■ WORK ITEM A: Convert the records from the line with "You are a GUI" through the end of the records into a JSON list of strings, one string per line, with blank lines left out. Omit the pictures.

One of the books that has galvanized parents in opposition is titled “S.E.X.: The All-You-Need-to-Know Sexuality Guide to Get You Through Your Teens and Twenties.” Despite its depictions of sado-masochism, bondage, anal sex, and other buggery, Stephanie Gregson of the state Department of Education told the AP: “It’s an award-winning book that speaks to all of the different types of relationships that our students are engaging in.” That book and several other resources were dropped from the framework but are still not banned in the classroom. Some teachers have expressed concern over going against their conscience and that they could lose their jobs if they do not use the pronouns preferred by transgender students.

“Parents did not sign up for this type of sexual indoctrination,” said Jonathan Keller, president of the California Family Council, according to a statement on the group’s website. “The state of California should not force moms and dads to choose between participating in public school and protecting their children’s innocence. No student needs to be exposed to this graphic and explicit material. It’s child abuse.”

■ LISTED RECORDS:
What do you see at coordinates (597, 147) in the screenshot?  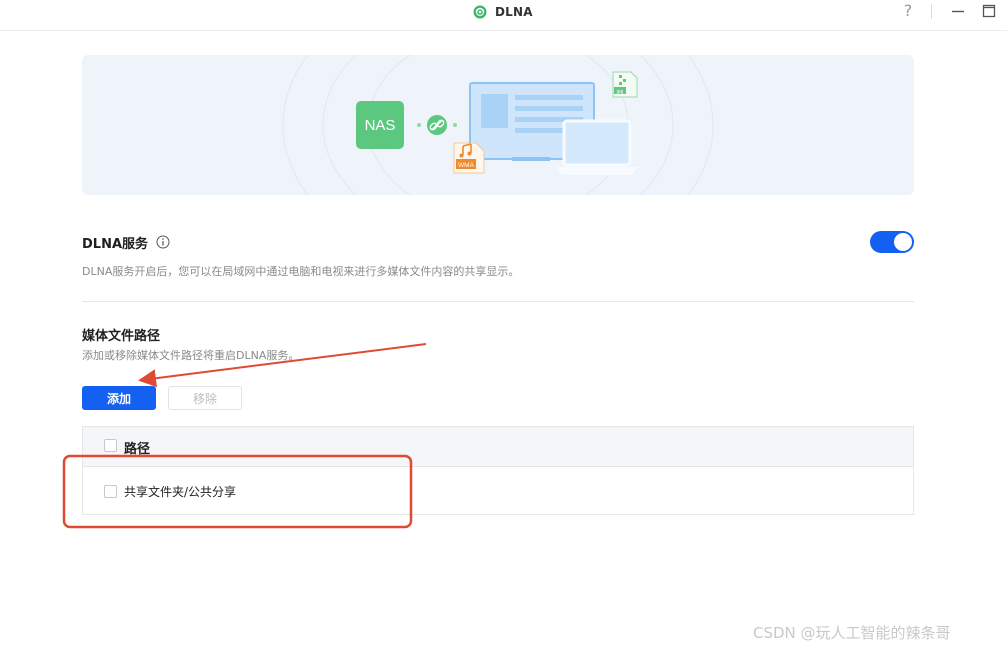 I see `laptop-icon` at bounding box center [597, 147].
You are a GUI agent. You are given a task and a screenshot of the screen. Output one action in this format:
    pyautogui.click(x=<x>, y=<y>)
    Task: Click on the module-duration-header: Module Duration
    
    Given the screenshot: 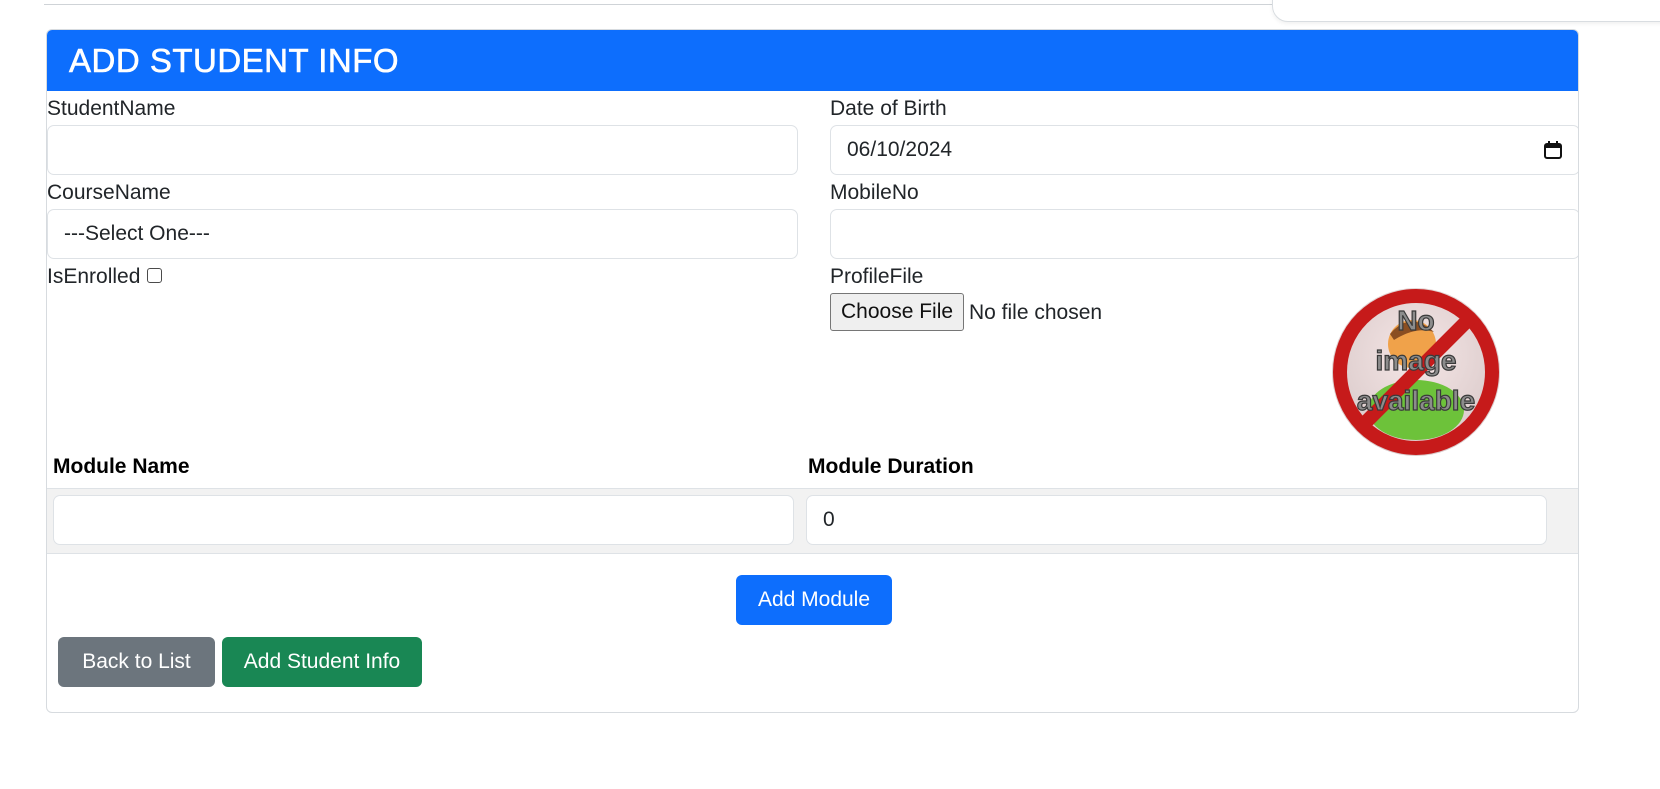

■ WORK ITEM B: Continue the passage about parents opposing California's sex education framework from where it stops.

■ RESPONSE AREA A:
[
  "You are a GUI agent. You are given a task and a screenshot of the screen. Output one action in this format:",
  "    pyautogui.click(x=<x>, y=<y>)",
  "    Task: Click on the module-duration-header: Module Duration",
  "    Given the screenshot: "
]

■ RESPONSE AREA B:
Several organizations have called the revisions and suggested materials “sexually explicit,” “obscene,” “offensive, reckless, and immoral.” Students are allowed to opt out of lessons about sexual health, but they are obligated to attend classes on LGBTQ issues including gender identity and discrimination, as well as same-sex “marriage,” and explain social issues such as the Supreme Court ruling on marriage. “Our priority is to make all children feel comfortable at school,” said the Department of Education in a statement, adding, “Dispelling myths, breaking down stereotypes and linking students to resources can help prevent bullying, self-harm, feelings of hopelessness, and serious considerations of suicide.”

Signed into law in 2016, the California Healthy Youth Act mandates that students in public middle and high schools must receive comprehensive sexual health and HIV prevention education. It also allows the teaching of these issues to elementary school students.

This article has been updated.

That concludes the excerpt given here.